EXTRAIT FOURNI:
La nomination de Naha Mint Mouknass à la tête de la diplomatie a éclipsé le reste du gouvernement mais confier un poste à responsabilité à une femme ne semble pas du goût de tous. Les premières salves viennent de l'Imam de la grande mosquée Ahmedou Ould Habiboullah Ould Lemrabott. Auparavant, le jurisconsulte Abdellahi Ould Mahfoudh Ould Boyé s'était également exprimé sur la question.
Lors de son prône d’hier, à la mosquée saoudienne de Nouakchott, Ould Lemrabott a vivement critiqué la nomination de femmes dans la haute administration, particulièrement aux fonctions dont la nature comporte le risque de les isoler, un instant, avec un homme hors des cas de proximité en Islam. Selon lui, le meilleur métier qu'une femme puisse effectuer consiste à s'occuper de son mari.

SÉRIE DE TÂCHES:
#1 Dans l'extrait fourni, dans quelle mosquée Ould Lemrabott a-t-il prononcé son prône d'hier ?
#2 Indiquez si chacune des affirmations suivantes concorde avec l'extrait fourni, en répondant par oui ou par non et en citant les mots décisifs du texte.
(a) Naha Mint Mouknass a été nommée à la tête de la diplomatie.
(b) Le jurisconsulte Abdellahi Ould Mahfoudh Ould Boyé s'est exprimé sur la question après l'Imam.
(c) Pour Ould Lemrabott, la diplomatie est le meilleur métier qu'une femme puisse exercer.
#3 Poursuivez l'article sur la nomination de Naha Mint Mouknass à partir de sa dernière phrase.
Le matériel placé après l'extrait fourni est indépendant de celui-ci.

JEU DE DONNÉES:
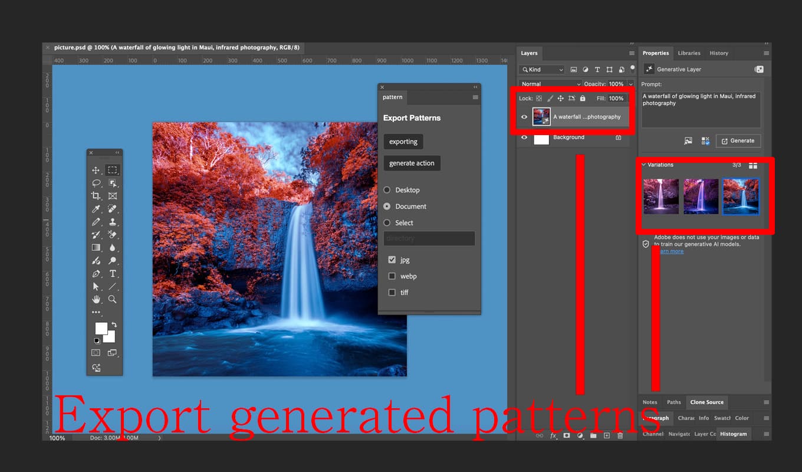Image resolution: width=802 pixels, height=472 pixels.
Task: Enable the webp export checkbox
Action: (392, 276)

CORRIGÉ DES EXERCICES:
#1 À la mosquée saoudienne de Nouakchott.

#2
(a) Oui : « La nomination de Naha Mint Mouknass à la tête de la diplomatie ».
(b) Non : « Auparavant, le jurisconsulte Abdellahi Ould Mahfoudh Ould Boyé s'était également exprimé sur la question. »
(c) Non : « le meilleur métier qu'une femme puisse effectuer consiste à s'occuper de son mari ».

#3
Une heure durant, Ould Lemrabott - plus haute autorité religieuse du pays depuis le décès de l'Imam Boudah Ould Bouçeïri - a rappelé les versets coraniques stipulant qu'une femme ne doit ni voyager ni rester seule avec une personne hormis le conjoint, les proches agnats et alliés par allaitement.
Il a également illustré la tradition du Prophète Mohamed qui demandait, aux hommes, obligés de s'adresser à une femme tierce, de s’imposer le paravent d’une tenture.
Ould Lemrabott a reproché aux autorités de prendre des décisions de nomination litigieuse avant de consulter les hommes de religion.
Dans son numéro du 2 août 2009, le quotidien officiel Chaâb a publié une interview avec le vice-président du Congrès islamique mondial (une institution basée à Londres) ; pour Abdellahi Ould Boyé, la nomination des femmes à des postes importants, si elle se fonde non pas sur la base de la compétence mais pour plaire aux autres, s’assimilerait à de l'hypocrisie, réprouvée par la Charia (loi islamique).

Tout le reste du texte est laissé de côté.